Return every line of the records that includes the string "logo".

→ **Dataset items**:
┄┄┄┄┄┄┄┄┄┄┄┄┄┄┄┄┄┄┄┄
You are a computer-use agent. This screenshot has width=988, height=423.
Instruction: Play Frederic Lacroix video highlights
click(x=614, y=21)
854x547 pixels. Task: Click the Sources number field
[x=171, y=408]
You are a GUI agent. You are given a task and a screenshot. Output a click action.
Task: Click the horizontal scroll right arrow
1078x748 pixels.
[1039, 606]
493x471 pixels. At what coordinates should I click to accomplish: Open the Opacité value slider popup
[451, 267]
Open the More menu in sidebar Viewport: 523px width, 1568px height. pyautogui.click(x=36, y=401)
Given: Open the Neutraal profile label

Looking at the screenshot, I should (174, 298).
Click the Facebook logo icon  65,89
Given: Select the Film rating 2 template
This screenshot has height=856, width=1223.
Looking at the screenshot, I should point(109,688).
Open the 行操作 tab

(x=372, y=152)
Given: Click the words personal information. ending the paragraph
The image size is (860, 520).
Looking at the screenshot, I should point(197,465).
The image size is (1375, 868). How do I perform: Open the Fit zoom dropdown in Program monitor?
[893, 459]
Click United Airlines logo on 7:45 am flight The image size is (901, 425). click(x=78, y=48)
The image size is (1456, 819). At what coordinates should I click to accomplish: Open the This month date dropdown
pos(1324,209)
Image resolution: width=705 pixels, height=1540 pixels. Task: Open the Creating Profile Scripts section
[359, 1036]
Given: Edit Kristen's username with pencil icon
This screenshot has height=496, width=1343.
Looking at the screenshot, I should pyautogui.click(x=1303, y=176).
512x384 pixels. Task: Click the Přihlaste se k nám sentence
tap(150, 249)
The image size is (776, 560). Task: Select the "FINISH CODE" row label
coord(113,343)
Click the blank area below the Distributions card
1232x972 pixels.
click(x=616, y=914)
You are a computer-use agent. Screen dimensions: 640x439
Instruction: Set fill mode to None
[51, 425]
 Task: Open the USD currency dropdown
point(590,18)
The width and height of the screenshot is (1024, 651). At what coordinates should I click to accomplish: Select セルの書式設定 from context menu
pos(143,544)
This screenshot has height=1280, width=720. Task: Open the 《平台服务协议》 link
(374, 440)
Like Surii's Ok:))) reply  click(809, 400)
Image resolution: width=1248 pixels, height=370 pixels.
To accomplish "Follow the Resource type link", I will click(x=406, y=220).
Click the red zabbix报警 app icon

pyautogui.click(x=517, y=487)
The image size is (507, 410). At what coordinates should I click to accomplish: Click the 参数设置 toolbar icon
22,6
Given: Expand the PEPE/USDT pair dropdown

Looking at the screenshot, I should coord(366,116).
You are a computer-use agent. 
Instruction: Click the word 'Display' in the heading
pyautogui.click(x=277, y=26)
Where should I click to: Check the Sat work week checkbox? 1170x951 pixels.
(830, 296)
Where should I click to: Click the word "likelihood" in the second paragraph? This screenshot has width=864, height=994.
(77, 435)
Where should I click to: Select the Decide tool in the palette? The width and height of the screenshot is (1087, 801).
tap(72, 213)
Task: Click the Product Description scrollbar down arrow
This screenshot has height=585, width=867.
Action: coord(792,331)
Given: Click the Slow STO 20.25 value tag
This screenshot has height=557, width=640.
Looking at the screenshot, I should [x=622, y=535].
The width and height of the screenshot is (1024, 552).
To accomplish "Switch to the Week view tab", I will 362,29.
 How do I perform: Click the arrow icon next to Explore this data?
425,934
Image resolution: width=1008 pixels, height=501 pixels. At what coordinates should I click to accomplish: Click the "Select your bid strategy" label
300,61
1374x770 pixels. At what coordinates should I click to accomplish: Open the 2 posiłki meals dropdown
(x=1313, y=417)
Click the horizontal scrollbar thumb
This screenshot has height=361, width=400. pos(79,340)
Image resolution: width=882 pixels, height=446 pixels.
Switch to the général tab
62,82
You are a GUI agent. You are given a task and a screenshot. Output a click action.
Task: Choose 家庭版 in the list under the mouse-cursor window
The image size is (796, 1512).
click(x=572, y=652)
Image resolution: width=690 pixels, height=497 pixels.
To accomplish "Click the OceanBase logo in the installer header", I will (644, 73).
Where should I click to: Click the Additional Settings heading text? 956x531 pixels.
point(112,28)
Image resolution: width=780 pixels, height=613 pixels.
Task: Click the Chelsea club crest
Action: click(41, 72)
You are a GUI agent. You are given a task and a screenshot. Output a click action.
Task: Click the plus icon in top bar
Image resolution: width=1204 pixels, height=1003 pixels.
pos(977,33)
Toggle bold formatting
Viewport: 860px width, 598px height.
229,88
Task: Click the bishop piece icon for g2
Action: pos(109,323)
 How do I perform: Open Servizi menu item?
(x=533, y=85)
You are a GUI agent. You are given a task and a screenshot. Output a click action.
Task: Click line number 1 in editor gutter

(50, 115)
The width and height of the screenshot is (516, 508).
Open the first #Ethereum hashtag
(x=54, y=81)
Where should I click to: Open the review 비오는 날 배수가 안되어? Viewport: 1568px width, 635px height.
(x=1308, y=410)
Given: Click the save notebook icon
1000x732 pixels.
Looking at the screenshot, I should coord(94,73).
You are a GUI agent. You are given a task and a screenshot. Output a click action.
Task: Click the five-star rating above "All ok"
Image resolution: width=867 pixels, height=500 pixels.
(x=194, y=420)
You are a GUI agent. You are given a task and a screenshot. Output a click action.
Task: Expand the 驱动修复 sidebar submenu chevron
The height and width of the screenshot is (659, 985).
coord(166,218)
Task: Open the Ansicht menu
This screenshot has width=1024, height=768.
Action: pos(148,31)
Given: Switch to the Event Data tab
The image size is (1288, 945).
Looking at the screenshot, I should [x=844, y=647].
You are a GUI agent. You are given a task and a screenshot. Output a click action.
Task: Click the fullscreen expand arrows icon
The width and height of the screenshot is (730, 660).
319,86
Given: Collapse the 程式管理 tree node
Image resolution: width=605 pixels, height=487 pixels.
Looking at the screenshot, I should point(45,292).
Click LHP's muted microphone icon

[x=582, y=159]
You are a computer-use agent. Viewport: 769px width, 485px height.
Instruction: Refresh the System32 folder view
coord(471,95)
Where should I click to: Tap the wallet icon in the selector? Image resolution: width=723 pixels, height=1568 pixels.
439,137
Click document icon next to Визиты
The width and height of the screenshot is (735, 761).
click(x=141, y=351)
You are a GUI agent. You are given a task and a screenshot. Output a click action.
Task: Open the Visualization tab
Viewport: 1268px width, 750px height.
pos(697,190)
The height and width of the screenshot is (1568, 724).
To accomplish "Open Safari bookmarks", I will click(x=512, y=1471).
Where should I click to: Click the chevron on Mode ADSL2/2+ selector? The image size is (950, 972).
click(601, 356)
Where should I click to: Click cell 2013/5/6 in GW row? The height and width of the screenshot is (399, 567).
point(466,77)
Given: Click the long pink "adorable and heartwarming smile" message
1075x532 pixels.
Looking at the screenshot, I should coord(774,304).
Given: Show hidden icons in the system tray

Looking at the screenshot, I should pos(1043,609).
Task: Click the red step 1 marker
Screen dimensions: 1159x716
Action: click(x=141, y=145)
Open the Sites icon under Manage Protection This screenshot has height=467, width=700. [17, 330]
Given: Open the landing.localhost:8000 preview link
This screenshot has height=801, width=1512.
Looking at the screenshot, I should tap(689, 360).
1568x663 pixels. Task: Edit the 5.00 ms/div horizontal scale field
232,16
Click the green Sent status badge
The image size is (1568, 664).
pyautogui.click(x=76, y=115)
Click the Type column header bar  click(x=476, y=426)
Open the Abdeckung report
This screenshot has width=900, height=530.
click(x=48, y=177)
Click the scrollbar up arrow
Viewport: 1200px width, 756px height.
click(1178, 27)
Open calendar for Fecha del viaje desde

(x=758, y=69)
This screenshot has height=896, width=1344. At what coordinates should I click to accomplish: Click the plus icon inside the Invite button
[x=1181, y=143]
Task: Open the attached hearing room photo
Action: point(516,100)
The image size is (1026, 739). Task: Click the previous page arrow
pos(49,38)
┄┄┄┄┄┄┄┄┄┄┄┄┄┄┄┄┄┄┄┄
→ **REPLY**:
Click the Facebook logo icon  65,89
Click United Airlines logo on 7:45 am flight The image size is (901, 425). click(x=78, y=48)
To accomplish "Click the OceanBase logo in the installer header", I will (644, 73).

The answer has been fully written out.